What you will do → In the lines below, look for "rating". Copy each line where it appears.

Information given →
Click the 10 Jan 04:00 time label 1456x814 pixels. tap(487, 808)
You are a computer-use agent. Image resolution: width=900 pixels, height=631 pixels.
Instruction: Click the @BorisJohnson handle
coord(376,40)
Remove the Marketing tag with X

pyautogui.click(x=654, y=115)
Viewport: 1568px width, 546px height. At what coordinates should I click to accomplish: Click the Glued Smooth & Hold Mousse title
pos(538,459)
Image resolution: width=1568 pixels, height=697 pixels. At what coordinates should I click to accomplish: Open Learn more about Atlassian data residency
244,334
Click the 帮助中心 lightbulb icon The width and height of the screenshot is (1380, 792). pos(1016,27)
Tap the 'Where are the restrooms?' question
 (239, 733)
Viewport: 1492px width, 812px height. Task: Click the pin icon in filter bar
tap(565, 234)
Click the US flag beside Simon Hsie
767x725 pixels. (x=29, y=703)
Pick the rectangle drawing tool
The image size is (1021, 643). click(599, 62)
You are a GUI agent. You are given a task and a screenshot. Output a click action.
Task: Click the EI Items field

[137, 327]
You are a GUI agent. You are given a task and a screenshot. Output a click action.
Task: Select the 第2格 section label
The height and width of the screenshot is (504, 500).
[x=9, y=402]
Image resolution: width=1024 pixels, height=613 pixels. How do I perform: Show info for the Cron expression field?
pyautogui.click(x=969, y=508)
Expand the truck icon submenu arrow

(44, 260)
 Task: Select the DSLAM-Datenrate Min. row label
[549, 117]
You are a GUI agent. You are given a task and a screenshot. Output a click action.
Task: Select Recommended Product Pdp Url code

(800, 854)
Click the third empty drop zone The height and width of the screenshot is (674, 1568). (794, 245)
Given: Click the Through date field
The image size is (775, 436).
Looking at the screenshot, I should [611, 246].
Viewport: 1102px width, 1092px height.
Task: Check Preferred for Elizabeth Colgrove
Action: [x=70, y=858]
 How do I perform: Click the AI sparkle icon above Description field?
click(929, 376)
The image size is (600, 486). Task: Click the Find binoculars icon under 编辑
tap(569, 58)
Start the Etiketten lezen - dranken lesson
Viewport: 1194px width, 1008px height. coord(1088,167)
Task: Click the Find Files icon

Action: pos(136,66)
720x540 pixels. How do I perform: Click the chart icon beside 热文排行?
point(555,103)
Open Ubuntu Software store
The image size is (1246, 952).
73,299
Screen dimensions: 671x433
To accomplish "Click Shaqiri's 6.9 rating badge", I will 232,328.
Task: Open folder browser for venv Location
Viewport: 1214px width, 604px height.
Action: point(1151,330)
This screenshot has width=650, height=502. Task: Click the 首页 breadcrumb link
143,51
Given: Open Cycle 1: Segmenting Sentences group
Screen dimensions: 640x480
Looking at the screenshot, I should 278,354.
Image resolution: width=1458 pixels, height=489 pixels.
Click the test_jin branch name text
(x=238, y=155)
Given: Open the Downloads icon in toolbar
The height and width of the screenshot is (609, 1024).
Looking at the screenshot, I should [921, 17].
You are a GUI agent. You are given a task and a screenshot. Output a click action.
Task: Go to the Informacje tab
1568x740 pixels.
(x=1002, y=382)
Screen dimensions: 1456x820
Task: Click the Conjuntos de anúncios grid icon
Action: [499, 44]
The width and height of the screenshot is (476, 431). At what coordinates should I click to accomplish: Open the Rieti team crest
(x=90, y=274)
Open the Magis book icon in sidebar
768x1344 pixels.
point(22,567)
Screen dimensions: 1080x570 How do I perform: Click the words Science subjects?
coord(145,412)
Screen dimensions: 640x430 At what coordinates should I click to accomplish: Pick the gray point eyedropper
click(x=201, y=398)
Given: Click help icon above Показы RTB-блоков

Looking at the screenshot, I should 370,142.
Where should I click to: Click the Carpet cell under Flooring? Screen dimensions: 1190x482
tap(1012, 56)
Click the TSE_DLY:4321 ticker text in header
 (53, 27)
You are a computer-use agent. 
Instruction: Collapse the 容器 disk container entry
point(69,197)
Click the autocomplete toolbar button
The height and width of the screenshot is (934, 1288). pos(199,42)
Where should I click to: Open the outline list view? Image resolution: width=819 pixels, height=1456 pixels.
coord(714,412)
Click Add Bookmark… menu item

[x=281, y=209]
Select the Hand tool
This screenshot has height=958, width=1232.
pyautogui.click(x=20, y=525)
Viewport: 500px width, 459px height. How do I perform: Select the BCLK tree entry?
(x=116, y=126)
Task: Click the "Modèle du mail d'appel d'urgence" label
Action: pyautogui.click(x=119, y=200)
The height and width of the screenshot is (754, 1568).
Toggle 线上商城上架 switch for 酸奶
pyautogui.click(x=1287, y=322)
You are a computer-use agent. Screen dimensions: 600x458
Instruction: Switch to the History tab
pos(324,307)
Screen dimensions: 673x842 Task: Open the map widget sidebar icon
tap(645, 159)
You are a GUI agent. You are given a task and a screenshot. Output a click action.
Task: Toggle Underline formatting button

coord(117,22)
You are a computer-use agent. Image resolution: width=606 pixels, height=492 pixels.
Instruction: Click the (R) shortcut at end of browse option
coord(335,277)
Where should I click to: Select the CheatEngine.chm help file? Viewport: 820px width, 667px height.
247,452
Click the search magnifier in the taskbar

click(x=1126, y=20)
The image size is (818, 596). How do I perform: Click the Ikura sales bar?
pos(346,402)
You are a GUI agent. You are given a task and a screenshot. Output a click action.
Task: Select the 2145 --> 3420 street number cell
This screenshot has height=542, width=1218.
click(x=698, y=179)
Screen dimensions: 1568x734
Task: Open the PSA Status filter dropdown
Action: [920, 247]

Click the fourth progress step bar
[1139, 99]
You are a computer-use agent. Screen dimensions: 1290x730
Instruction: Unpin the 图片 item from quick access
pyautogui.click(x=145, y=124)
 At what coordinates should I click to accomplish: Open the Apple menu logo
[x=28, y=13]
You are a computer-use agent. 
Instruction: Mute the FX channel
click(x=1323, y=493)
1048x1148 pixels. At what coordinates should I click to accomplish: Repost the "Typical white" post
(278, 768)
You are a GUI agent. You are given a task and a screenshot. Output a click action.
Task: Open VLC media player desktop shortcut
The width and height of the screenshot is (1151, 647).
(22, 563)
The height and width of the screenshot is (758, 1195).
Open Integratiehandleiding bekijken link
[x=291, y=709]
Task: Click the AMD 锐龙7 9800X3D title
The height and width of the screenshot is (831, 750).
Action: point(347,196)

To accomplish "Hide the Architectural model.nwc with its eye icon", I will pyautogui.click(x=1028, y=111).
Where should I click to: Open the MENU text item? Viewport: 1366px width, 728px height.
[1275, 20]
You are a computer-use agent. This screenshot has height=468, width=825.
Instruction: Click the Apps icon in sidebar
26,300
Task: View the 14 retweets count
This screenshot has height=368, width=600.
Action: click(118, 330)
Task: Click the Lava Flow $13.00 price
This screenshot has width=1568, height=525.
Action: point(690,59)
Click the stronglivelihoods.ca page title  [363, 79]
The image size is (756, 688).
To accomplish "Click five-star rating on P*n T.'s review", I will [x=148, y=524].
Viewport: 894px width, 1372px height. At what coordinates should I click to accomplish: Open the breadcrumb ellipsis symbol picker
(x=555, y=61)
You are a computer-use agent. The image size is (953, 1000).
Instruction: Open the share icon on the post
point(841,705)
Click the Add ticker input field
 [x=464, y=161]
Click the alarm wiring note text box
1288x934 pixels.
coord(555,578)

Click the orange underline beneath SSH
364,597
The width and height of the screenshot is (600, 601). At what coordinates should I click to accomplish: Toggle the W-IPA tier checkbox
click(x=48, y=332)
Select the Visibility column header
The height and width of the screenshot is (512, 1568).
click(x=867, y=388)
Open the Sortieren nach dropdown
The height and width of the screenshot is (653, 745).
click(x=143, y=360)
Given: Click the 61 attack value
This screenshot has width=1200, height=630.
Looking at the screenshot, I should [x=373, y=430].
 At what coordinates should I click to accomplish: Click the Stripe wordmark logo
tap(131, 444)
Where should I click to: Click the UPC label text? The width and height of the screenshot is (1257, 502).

Solution →
To accomplish "Click Shaqiri's 6.9 rating badge", I will 232,328.
To accomplish "Click five-star rating on P*n T.'s review", I will [x=148, y=524].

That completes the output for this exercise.